Yıllar içinde kendi tasarımlarımızı ve kendi mimari üslubumuzu Fibrobeton’un becerisi ile bir araya getirerek kullanmaya başladık. Kendi ofisimiz dahil pek çok projede Fibrobeton ve prekast teknolojisini kullandık ve kullanmaya da devam ediyoruz. Fibrobeton’la uygulama gerçekleştirdiğimiz ilk projemiz, Pendorya projesi olmuştur. Bizim için ilginç bir deneyimdi. Pendorya o zamana dek yaptığımız en büyük binaydı. Bina bir alışveriş merkezi olduğu için çok büyük bir sağır cephesi vardı ve projenin konsepti gereği eğrisel bir geometriye sahipti. Burada kesintisiz bir doku ile desenli 3 boyutlu duvar oluşturmak istiyorduk. Bunun için Fibrobeton’la bir çözüm arayışına girdik. Fibrobeton bizimle beraber ilk defa bu projede üç boyutlu bir duvar uygulaması yaptı. Daha önce pek çok iki boyutlu delikli, şekilli, hazır kalıplı sistemleri vardı fakat bu proje için birlikte çalışarak yepyeni bir yaklaşım geliştirdik. Bir heykeltraş ile birlikte bir desen çalıştık, onun çalıştığı deseni polyester kalıplara aktardık, büyüterek kalıplara döktük ve 9 metrelik kesintisiz paneller ve gizli derz uygulamasını gerçekleştirdik. Hem gizli derz, hem 9 metrelik panel, hem de üç boyutlu cephe uygulaması Fibrobeton tarafından ilk defa bizim projemizde denenmiş oldu. Bu noktada Fibrobeton’un son derece iyi yetişmiş teknik ekibi ve fabrikasının sunduğu imkanların aklımızdakileri gerçekleştirmek için çok büyük rol oynadığını belirtmek gerekir. Düzce‘deki fabrikada yaptığımız uzun mesaileri, laboratuvarda renkler ve dokular için nasıl çalıştığımızı, yediğimiz güzel alabalıkları gayet iyi hatırlarız. Muhammed Maraşlı Bey’in projenin daha başarılı olması için gösterdiği gayretleri ve çabaları da unutmak mümkün değil. Sonuçta tüm bu çalışmalarımız olumlu sonuç verdi ve 300 küsur metrelik eğrisel geometrili cephede, tek bir derz görmeden uygulama gerçekleşti. Bina halen kullanımda. Bu projeden hemen sonra yine bir alışveriş merkezi projesinde birlikte farklı bir çalışma gerçekleştirdik.

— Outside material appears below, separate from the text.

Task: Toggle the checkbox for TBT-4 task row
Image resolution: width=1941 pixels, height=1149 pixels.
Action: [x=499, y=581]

Gaziantep Prime Mall’da bordo renkli, baklava desenli cephe kaplamamızı da yine benzer büyüklükte üç boyutlu paneller kullandık. Projenin bulunduğu coğrafyanın etkileri, binanın kabuğunun şekillenmesinde bize yol gösterdi ve bir kez daha Fibrobeton’un bizim tasarım fikrimizi hayata geçirmesi için iş birliği yaptık. Binanın girişlerinde yaratılan falezlerde Mezopotamya’yı yansıtan renkler ve formlar kullandık. Doku olarak da Gaziantep’in çok aşina olduğu “baklava” şekli belli belirsiz olarak binanın dış cephesine taşındı.

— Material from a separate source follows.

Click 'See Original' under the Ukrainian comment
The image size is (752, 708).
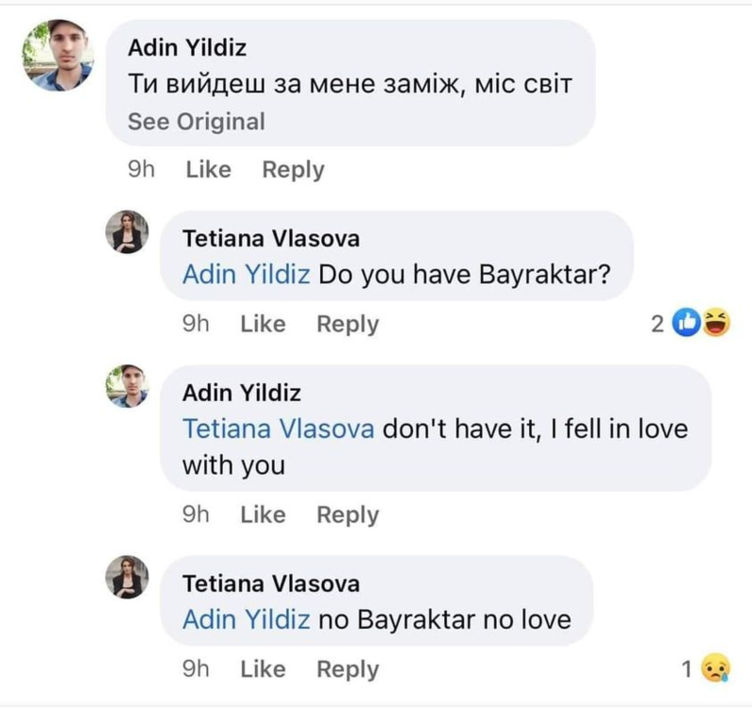(x=197, y=122)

Bu projemiz de son derece başarılı sonuçlar verdi ve çevre halkı tarafından da çok sevildi. Ortaköy’de bulunan kendi ofisimizi de yine Fibrobeton’un malzeme olarak bize sunduğu imkanları kullanarak gerçekleştirdik. Binamızın bulunduğu yerin kentsel SİT alanı olması sebebiyle sahip olduğu ölçeğe uygun bir takım cephe partisyonları ve kaplamalarını yine Fibrobeton desteği ve kendi tasarımımızı buluşturarak tamamladık. Türkiye gibi işçilik standartları tam oturmamış ve işçiliğin Avrupa ülkelerine göre nispeten ucuz olduğu ülkelerde genelde el becerisine dayalı cephe uygulamalarında FİBROBETON® gibi prezisyonu yüksek bir alternatif ile yer değiştirmek, binalara çok ciddi bir katkı ve kalite sağlıyor. Biz de uygulamalarımızda bunu gördük ve sıkça kullandık. Dolayısıyla firmayla geçmişten bugüne kadar yaptığımız işbirliklerinde hep yenilikçi birtakım metotlar ile sınırları zorladığımız bir çalışma ortaklığımız oluştu. Bunun ileride de hem kendimizi hem firmanın bilgisi ve teknolojisini zorlayarak yeni ve farklı uygulamalar için devam edeceğini ümit ediyoruz.
Fibrobeton’la yıllara dayanan iş birliğimiz, bizim için eşsiz dostlukları da beraberinde getirdi. Sadece malzemenin bizim tasarımdaki isteklerimizi karşılaması değil, insan faktörü de bizim için hep çok önemli oldu. Her konuda yardımcı ve çözümcü yaklaşımları ile sevgili Dündar Abi’nin bir dediğimizi iki etmemesi, çok sevgili Beni kardeşimizin dünyanın neresinde olursa olsun tüm ekibi seferber ederek acil sorularımıza yanıt bulması bizim için daima çok kıymetli. Mimari de birçok konu gibi yeni dünyaya ayak uydurdu. Kullanılan programlar dijitalleşiyor, robotik üretim mimarlık üretiminin bir parçası haline geldi, son derece karışık formlar yeni yazılımlar sayesinde mimarlar tarafından çok zengin mekanlara ve kabuklara dönüştürülebiliyor. İleriki tasarımlarımızda bunları yine Fibrobeton’un üretim maharetleri ile birleştirerek çok daha zengin mekanlar, zengin cepheler ve zengin kabuklar oluşturabileceğimizi düşünüyorum. Bunun için gelişen teknolojiyle birlikte bunlara adapte olarak, mimari içine entegre etmek hedefimiz olacaktır diye düşünüyoruz.